Lovely to hear a) my favourite word, basketti and b) someone compliment my food.
But actually, they’re so slow.
‘Come on guys, Granny’ll be here soon.’
‘Can I be finished?’ Chloe asks.
‘Two more spoonfuls.’
She gobbles them down. And jumps from the table.
‘Me too?’ Sam asks.
‘All right.’ They won’t die of starvation.
Mum arrives looking gorgeous. Must be love.
I take the DART into town and walk to Ian’s office.
I have to wait at reception for fifteen minutes before he appears. But he looks incredibly handsome and I smile, not quite believing that this man is married to me. What is happening to me?
We go to G
uilbaud's. And I’m not sure that that doesn’t reek of desperation.
Small talk isn’t happening. I see him look at my hands and realise I’m fidgeting.
‘Ian? Can we talk?’
He loosens his tie, clears his throat. ‘Yeah, sure.’
‘Do you think we’re getting on?’
He hesitates. ‘Do you?’
I smile. ‘I asked you first.’
His return smile is stiff. ‘It’s been tricky since you gave up work. You’ve become…’ He pauses. ‘Sensitive.’
‘What d’you mean?’ Keep calm. Breathe.
‘I feel I can’t say anything or you’ll bite my head off.’
Don’t bite his head off. ‘Anything else?’
‘Well, we’re not having fun any more, are we?
Don’t sound accusatory. ‘Why do you think that is?’

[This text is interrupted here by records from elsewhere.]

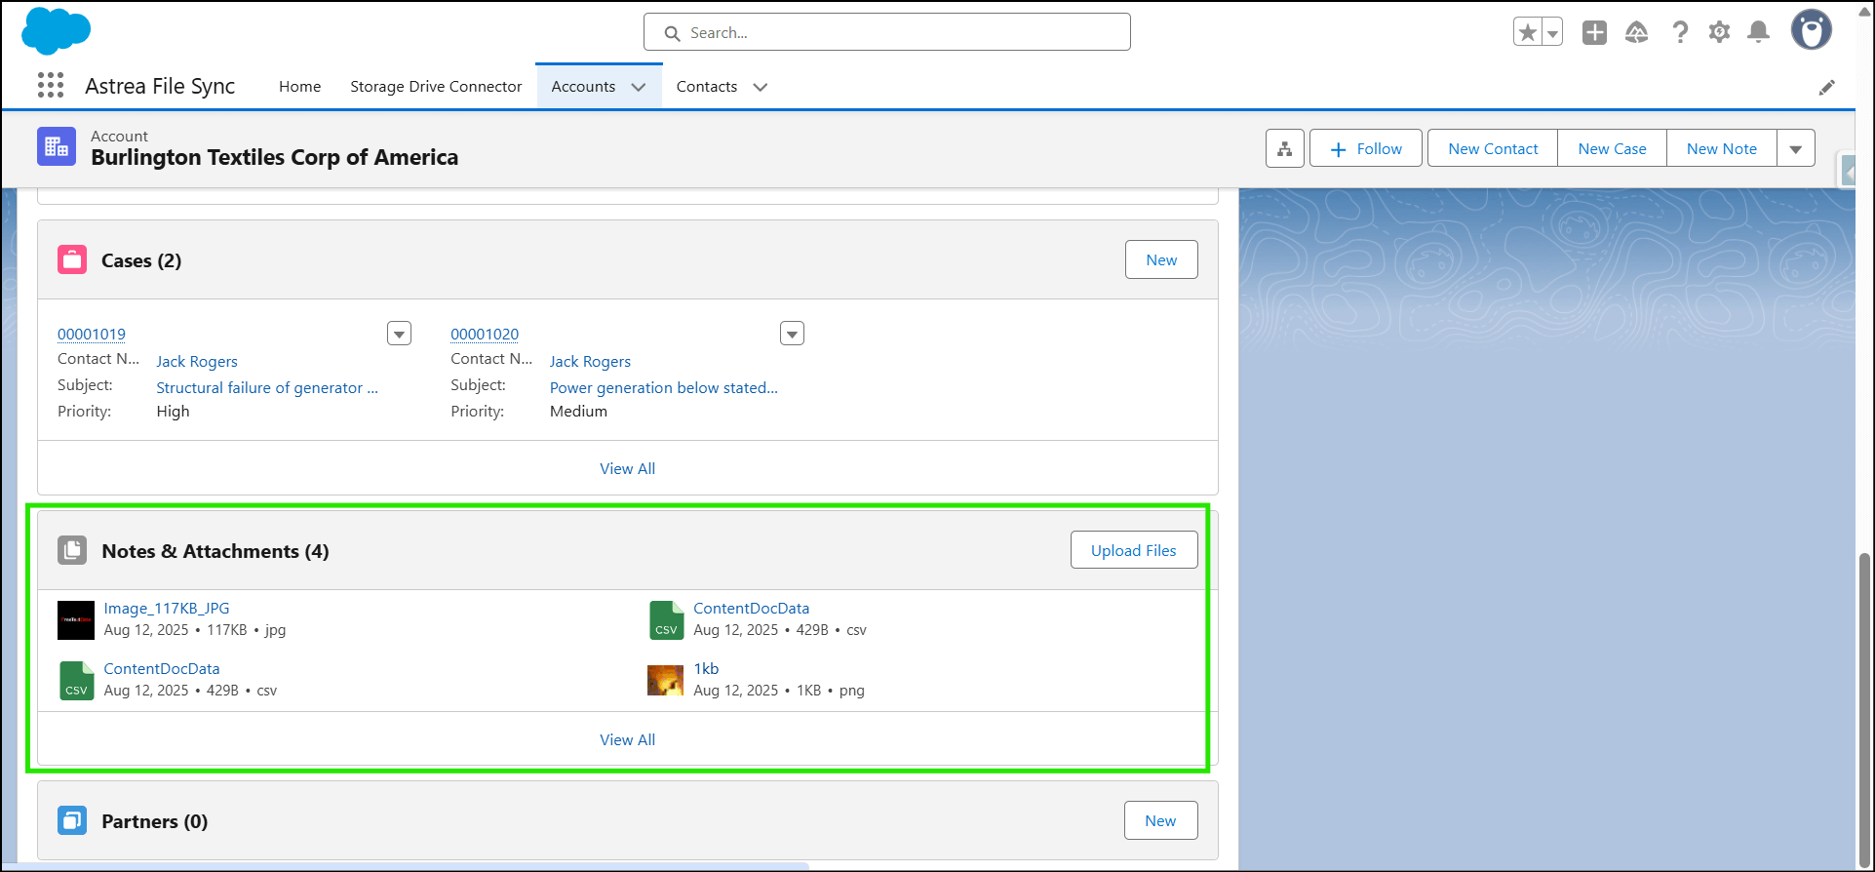
Task: Click the user profile avatar
Action: [x=1811, y=30]
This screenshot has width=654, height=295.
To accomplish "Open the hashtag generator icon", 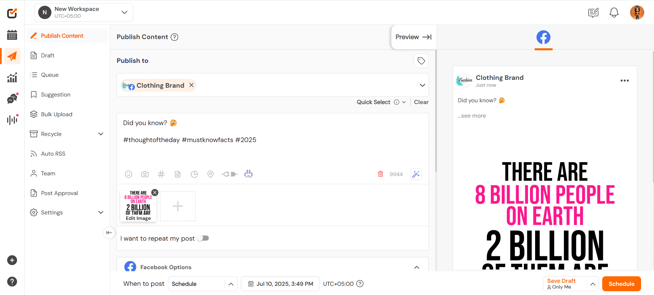I will pyautogui.click(x=161, y=174).
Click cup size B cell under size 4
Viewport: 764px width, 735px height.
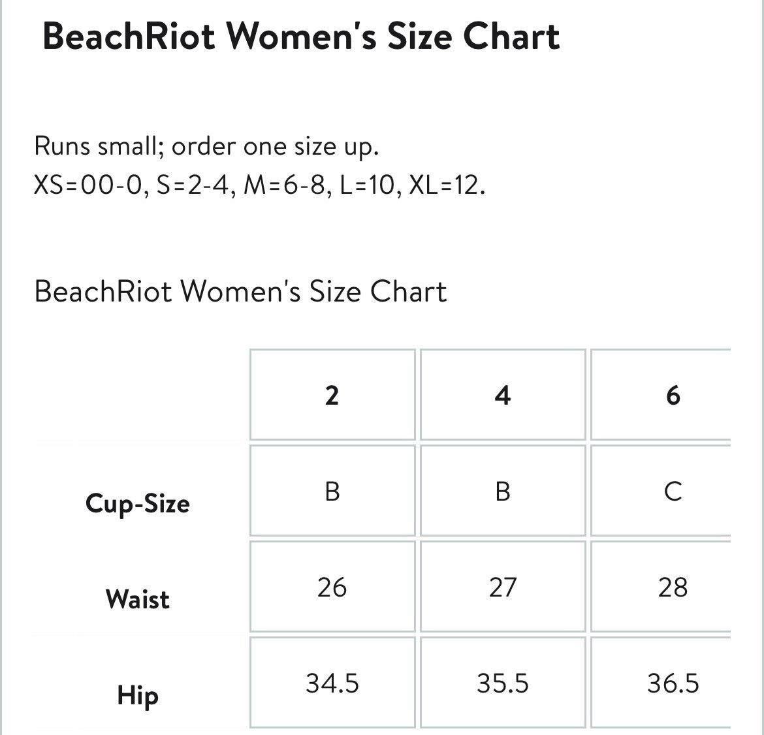[x=503, y=490]
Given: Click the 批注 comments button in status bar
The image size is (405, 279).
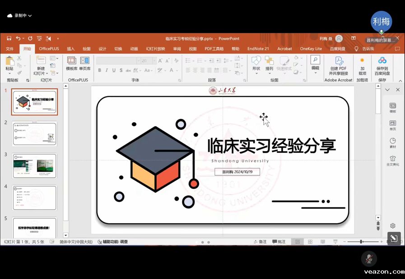Looking at the screenshot, I should pyautogui.click(x=279, y=242).
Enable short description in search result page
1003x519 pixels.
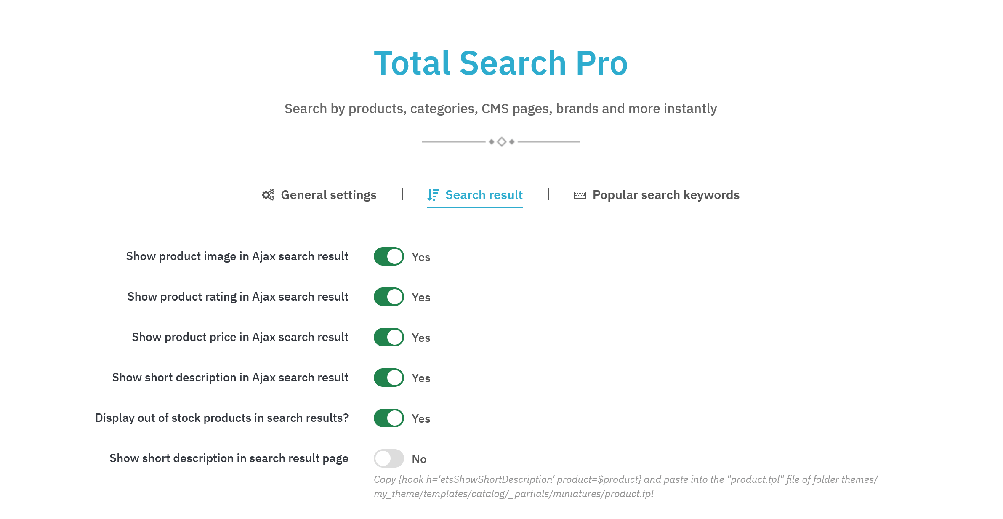click(389, 458)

‘Well, you seem a bit down since giving up work.’
‘I seem down? You’re the one it’s bothering.’
‘What?’
‘I’m just not good enough for you any more. Am I?’

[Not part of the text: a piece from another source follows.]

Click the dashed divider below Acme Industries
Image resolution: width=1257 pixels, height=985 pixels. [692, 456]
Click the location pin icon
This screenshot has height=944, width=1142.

‘What are you talking about?’
‘Maybe I am a bit sensitive. Maybe I am a bit down. Did you ever think of asking why? There’s the fact that you’re never home. There’s the fact that when you are, you give the distinct impression that you’d rather not be. And there’s the fact that I’m trying my bloody best.’ I cover my face. Tears were not on the agenda. Neither was blame. Once again, I’ve screwed up.
And still, it could turn around. This man could reach out to this woman. He could hold her hand and tell her what she needs to hear. That he loves her. Still admires her. That she’s good looking, has a great ass, is a super mum and that he’s sorry he’s been busy but he’ll try to be around more and that he finds his family fascinating, fascinating human beings.
Does this happen?
No.
The bill arrives.
With perfect timing, the credit card machine malfunctions and Ian is asked to sign the old fashioned way. He digs his signature in, tearing through the entire thing. The waiter practically sprints from the table. Ian stands suddenly and strides off as if he can’t get away from me fast enough. I follow at my own pace, clinging to my posture like it’s all I have left.